ZeVs (París, 1977) fue en los años 90s uno de los graffiteros más provocativos de su ciudad. Entre sus obras, se destacan sus ataques a imágenes publicitarias donde aparecen mujeres glamorosas, peleas dadas a través de la marca en el entrecejo con unas pinceladas gruesas de pintura roja. Un asesinato virtual. De las corporaciones y de lo que ellas hacían y hacen con las imágenes femeninas.

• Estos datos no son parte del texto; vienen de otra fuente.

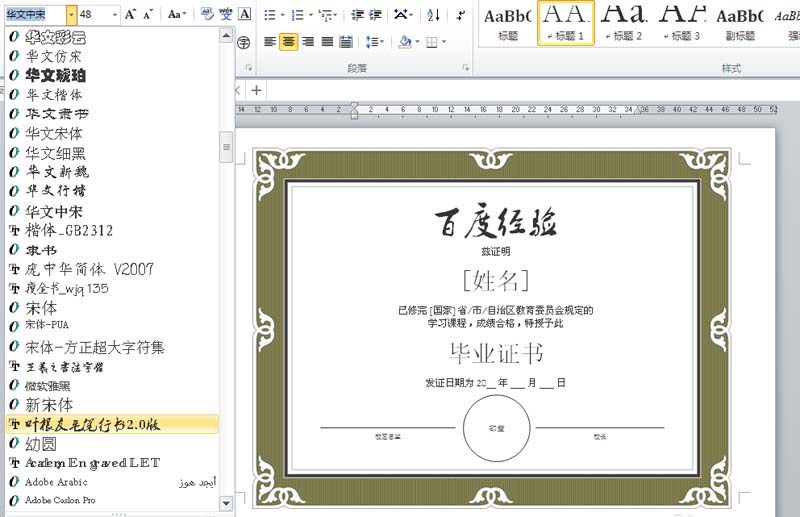
Task: Click the Character Border icon
Action: [x=245, y=15]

Conocí su obra casualmente este mes en New York, recorriendo azarosamente una serie de galerías por la zona de Chelsea. En el camino, me crucé con el galerista David de Buck, un ex broker que cambió el escritorio del banco por la mesa de la galería y apuesta fuerte a este artista rebelde, tratando de domesticarlo para que entre en el mercado del arte.
No es un trabajo sencillo. La acción más memorable de Zevs, seudónimo de Aghirre Schwarze, fue haber intentado pintar el logo de Chanel en una de las tiendas Armani en Hong Kong. Por tal intervención estuvo preso varios días y fue demandados por daños irreparables por la firma italiana por más de 6 millones de euros. Finalmente, la imputación fue desestimada.
De Buck logró fichar a Zevs para su galería pero no cambiarle la cabeza, por suerte.
El artista negoció con realizar obras fuera de las calles y comenzó con su serie de imágenes secuestradas, al tomar algunas de internet e intervenirlas, siempre con su estilo corrosivo. Como esta “Enjoy” donde una imagen de la Psicosis de Hitchcock quiere ser más psicótica que el personaje asesino. Probablemente porque tome Coca Cola.
Actualmente, ZeVs está trabajando en dos planos.
Sigue su ataque a las corporaciones a través de su serie líquida, donde da cuenta de las desintegración de un modelo económico, a la vez que prepara un proyecto muy ambicioso para el MASP de Sao Paulo, donde espera versionar a Miguel Ángel y hacer su propio cielo, no en la Capilla Sistina sino en los techos de la líneas de metro de la ciudad.
Me encantó ZeVs, fue amor a primera vista.
Ojalá Sao Paolo compre finalmente la idea. De Buck me confió que aún están en negociaciones y, nobleza obliga, no puedo publicar las imágenes que me facilitó porque el proyecto si bien no es secreto, requiere aún de cierta discresión.